Why do I clean my kitchen? The shallow version: Because my kitchen is so pretty when it’s clean. The deeper version: Because the kitchen is the heart of my home and the place where I cook the nourishing meals that keep my family happy, healthy, and energized.
Why am I organizing this coat closet? Because I can’t find a dang pair of mittens if I don’t.
Just remember the purpose behind the tasks on your to-do list, and you’re much more likely to rediscover your motivation.
12. Focus on progress, not perfection
Let go of the perfectionism that can stop you from getting things done.
When you’re trying to problem-solve the perfect answer to something you’re facing or complete a task perfectly, you end up frustrated and suffering from analysis paralysis. There are two ways you can resolve this:
- Give yourself permission to think on it, sleep on it, or whatever works best for you, and pick it up again tomorrow.

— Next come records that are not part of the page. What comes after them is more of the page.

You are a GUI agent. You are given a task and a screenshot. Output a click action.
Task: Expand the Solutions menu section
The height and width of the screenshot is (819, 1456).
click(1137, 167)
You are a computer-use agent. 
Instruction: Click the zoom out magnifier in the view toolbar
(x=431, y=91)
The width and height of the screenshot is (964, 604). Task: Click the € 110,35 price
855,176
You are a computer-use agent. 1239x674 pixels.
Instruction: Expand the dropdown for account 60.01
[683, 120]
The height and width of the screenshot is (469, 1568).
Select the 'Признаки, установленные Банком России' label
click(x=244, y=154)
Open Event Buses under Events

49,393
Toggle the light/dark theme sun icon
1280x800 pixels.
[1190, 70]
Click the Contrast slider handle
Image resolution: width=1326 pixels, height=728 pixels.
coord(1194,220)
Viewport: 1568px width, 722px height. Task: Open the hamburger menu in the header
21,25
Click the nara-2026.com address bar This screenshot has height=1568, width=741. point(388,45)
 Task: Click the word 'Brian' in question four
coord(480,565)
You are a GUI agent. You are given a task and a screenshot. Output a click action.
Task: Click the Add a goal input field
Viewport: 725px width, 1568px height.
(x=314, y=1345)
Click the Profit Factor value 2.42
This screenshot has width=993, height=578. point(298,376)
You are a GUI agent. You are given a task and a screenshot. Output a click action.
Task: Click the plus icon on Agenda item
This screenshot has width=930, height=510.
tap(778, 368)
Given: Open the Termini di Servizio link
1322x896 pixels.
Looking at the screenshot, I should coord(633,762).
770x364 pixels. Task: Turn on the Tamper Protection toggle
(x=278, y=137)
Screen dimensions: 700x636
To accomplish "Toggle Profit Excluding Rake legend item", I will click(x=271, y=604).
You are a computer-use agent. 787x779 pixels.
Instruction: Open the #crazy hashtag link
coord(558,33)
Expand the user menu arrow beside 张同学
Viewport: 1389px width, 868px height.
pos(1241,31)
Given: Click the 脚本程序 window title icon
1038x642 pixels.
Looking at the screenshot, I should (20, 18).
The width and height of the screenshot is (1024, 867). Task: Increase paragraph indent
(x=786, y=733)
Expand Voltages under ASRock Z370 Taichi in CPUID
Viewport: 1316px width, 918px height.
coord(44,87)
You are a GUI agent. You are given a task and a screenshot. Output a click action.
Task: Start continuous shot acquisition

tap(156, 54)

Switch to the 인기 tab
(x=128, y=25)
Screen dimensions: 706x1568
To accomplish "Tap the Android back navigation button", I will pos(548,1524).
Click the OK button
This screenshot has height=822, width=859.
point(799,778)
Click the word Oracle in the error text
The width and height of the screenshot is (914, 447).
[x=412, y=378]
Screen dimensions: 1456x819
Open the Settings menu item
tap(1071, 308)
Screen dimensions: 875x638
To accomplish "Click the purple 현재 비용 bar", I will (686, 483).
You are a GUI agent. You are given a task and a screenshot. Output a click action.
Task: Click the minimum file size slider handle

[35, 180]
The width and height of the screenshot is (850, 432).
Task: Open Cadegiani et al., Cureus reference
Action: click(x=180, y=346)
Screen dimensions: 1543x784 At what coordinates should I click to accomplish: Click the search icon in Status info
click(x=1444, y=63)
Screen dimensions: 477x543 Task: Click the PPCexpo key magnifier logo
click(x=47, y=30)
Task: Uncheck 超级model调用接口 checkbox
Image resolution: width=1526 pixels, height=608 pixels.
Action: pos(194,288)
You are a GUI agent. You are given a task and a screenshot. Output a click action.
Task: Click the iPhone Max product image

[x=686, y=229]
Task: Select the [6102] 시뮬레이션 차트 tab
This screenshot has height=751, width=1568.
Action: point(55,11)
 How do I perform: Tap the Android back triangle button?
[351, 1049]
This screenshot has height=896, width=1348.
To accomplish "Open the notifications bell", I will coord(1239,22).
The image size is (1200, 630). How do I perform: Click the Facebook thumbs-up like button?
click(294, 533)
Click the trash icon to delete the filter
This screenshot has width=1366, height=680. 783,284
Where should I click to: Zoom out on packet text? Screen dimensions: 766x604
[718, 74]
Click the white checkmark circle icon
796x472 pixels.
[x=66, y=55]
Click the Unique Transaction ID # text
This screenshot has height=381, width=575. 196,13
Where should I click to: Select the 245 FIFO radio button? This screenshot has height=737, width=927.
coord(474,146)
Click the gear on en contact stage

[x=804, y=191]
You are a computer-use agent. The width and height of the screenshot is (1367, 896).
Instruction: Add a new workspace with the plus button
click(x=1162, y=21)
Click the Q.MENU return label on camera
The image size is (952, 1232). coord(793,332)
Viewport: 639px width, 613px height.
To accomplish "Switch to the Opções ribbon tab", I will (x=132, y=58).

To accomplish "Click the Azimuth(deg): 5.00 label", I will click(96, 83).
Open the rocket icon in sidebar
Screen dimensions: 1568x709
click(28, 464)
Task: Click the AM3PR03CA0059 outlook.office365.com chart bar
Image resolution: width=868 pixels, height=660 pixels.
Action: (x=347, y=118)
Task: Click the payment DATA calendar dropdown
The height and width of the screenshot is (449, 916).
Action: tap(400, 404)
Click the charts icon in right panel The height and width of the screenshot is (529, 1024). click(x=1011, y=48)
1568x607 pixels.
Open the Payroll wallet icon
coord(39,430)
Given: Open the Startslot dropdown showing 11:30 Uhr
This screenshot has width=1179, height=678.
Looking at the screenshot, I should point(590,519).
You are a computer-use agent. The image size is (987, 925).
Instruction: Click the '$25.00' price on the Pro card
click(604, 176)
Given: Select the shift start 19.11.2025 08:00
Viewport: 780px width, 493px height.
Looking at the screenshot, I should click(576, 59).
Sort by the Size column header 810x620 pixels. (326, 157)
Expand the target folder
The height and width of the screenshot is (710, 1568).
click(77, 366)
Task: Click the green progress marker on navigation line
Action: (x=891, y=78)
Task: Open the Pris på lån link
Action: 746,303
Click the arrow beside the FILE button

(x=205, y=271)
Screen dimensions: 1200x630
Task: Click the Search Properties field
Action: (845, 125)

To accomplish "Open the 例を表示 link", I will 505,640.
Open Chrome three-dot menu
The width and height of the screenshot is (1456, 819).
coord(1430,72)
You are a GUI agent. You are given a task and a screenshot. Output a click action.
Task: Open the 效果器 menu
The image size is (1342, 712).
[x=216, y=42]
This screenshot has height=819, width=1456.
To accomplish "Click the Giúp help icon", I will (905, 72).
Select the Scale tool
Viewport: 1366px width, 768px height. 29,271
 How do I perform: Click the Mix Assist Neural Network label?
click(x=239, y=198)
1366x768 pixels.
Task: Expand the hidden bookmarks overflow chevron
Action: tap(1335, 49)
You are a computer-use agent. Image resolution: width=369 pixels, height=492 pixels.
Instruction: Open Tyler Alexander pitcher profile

- Lower your expectations. Remember that done is better than perfect, and most of the time it’s more important to finish a task than it is to do it perfectly (I need this reminder when it comes to cleaning… It’s okay to clean just the kitchen floor and not ALL the floors. It’s okay to surface clean the toilet and sink and not deep clean the entire bathroom. It’s okay to do the dishes now and clean the counters later.)
13. If all else fails, don’t force it
Sometimes you just need a break, and that’s okay. Forcing yourself to be productive when you really aren’t feeling it can have the opposite effect, leaving you discouraged, overwhelmed, and burnt out.
This one is really hard for me – I feel like I’m wasting time if I’m not doing something productive from my to-do list, and then the guilt sets in.
The reality is, though, that there aren’t that many items on my to-do list that are truly urgent. I’ve found that the best thing for me (and my family) when I’m overwhelmed and starting to burn out is to take a break. After all, it’s not like I was actually getting anything done in the first place, since I was trying so hard to get motivated!
Take a day to relax and just do the bare minimum, then try again tomorrow!
Being a grownup is hard! There’s so much to do, and it feels like there’s never quite enough time to do it all AND enjoy your family AND have time to yourself.
We all struggle with lack of motivation at one time or another. There will definitely be times when you need to do the work even when you don’t feel like it. Be kind to yourself, experiment with strategies to increase your motivation, and give yourself some extra grace so that you can get out of that cycle of overwork and overwhelm.
It’s not easy, but it’s worth it to get into a pace for your life that is healthy and sustainable.
Above all, remember that one unmotivated day doesn’t mean the whole week or month is shot – tomorrow is a new day and a fresh start!